December 25, 2008

Our Mirror

He is the reflection of God’s glory and the exact imprint of God’s very being. - Hebrews 1:3

Mirrors are wonderful gifts: a simple piece of glass, with a silver backing, suitable for seeing a reflection. They reflect light from one place and shine it another. They allow you to see angles of perception otherwise unseen.

What an astonishing thing we Christians claim at Christmas: That the wailing, wrinkly, writhing baby in the well-attested manager ... the one sought by scruffy, smelly shepherds and mysterious sages from afar ... the one entrusted to an otherwise unknown little Palestinian family from across the tracks ... Our confession is that this one, in faith and in fact, is the “reflection of God’s glory.” We are bold to believe that he is our mirror.

So come to the manger; gather to the creche. Push your way to the front of the crowd, past herders and travelers, past angels and oxen, past father old and mother young. Push your way to the front and peer into the bed of straw. You’ll find there a living piece of glass, a little new life with a backing of silver.

And note the angles (not just the angels), because angles are everything with mirrors. His is 30, maybe 40 degrees, such that when you look down, expecting to see a burgeoning baby boy, you see instead the glory of the living God.
Your line of sight is miraculously redirected upward: from the lowliest of accommodations, to the splendorous wonder of God’s habitation; from a feeding trough turned crib to the exalted throne of God’s perfect judgement and more perfect mercy. You sight moves from a fledging baby, 20 minutes into the world, to the great eternal One, timeless and mighty--who was, who is, and is to come. I give to you Jesus of Nazerth -- God’s ironic and illuminating mirror for all to see.

You might ask, quite rightly: Have all these Christians who have come before us, who gave us Hebrews 1:3 and who have pointed to it ever since, do they mean to say that to see this baby is to see the real God, to see what one looks like in person is to how the other appears in eternity? Does the Divine skin favor the complexion of a 1st century Middle Eastern family?

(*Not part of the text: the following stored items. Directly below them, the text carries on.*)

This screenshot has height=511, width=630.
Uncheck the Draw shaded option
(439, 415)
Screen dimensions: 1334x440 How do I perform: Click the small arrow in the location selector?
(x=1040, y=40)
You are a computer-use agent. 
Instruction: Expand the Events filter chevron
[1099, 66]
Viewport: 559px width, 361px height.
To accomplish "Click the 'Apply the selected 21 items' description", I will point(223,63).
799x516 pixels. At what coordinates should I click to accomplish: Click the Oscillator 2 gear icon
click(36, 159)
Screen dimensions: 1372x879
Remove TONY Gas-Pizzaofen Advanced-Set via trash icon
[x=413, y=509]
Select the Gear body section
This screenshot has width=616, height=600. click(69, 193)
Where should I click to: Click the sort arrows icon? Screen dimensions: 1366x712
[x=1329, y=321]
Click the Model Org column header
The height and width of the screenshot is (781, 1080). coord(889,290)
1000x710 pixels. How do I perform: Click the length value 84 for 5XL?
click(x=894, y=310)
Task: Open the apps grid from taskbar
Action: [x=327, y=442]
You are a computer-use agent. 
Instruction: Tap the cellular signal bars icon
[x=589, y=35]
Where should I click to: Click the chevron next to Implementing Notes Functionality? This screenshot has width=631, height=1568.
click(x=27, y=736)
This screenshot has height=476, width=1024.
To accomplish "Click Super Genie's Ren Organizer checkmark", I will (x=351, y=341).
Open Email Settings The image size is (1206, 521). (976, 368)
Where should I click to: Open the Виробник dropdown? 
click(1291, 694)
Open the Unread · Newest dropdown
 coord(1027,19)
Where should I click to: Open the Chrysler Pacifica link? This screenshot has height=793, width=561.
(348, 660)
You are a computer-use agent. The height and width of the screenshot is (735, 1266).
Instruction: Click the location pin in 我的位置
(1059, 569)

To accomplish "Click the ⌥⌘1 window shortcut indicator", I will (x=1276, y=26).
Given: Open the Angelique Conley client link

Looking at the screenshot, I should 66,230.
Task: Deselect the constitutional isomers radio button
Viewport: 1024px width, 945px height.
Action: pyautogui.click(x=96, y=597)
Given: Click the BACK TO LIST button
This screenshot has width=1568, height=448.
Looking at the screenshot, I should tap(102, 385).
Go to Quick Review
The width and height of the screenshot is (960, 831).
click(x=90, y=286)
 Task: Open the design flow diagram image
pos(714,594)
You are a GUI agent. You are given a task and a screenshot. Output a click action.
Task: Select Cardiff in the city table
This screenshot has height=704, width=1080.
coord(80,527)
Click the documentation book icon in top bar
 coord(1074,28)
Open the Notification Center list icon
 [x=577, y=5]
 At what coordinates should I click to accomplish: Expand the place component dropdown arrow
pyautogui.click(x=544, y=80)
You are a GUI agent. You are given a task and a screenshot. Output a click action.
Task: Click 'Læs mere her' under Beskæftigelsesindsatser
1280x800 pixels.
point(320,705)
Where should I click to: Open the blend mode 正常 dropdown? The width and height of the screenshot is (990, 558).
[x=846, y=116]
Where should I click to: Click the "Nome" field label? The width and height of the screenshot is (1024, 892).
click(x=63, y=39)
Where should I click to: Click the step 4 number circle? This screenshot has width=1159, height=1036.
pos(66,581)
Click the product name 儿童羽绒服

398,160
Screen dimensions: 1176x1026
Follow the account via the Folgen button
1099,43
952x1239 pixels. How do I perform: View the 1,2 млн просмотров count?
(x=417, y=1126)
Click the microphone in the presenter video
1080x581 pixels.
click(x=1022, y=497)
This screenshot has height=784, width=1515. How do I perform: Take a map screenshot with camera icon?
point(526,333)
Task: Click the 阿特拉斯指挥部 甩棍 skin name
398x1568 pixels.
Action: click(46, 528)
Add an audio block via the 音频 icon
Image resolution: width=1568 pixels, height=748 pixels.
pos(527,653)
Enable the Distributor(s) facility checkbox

No. God is Spirit, more real than even our fleshly reality. God is no more brown than God is white. If anything, all of our various skin tones are but mere shadows of God’s mysterious and illusive image.

Well then, do they mean to say that because we got a baby boy and not a baby girl, God is He as opposed to Thou?

Hardly. That God is “He” in our parlance is only a statement about our ridiculously limiting English pronouns. Gender is God’s gift to us, not our category forced upon God. Besides, that Jesus was a boy and not a girl is only proof that God is willing in God’s grace to condescend to the lower forms of creation in order to make known good news. “It’s a boy!” might just be another way of saying “God has to do what God has to do.”

No, look again into the mystery before us. Hear again the astonishing conviction of scripture.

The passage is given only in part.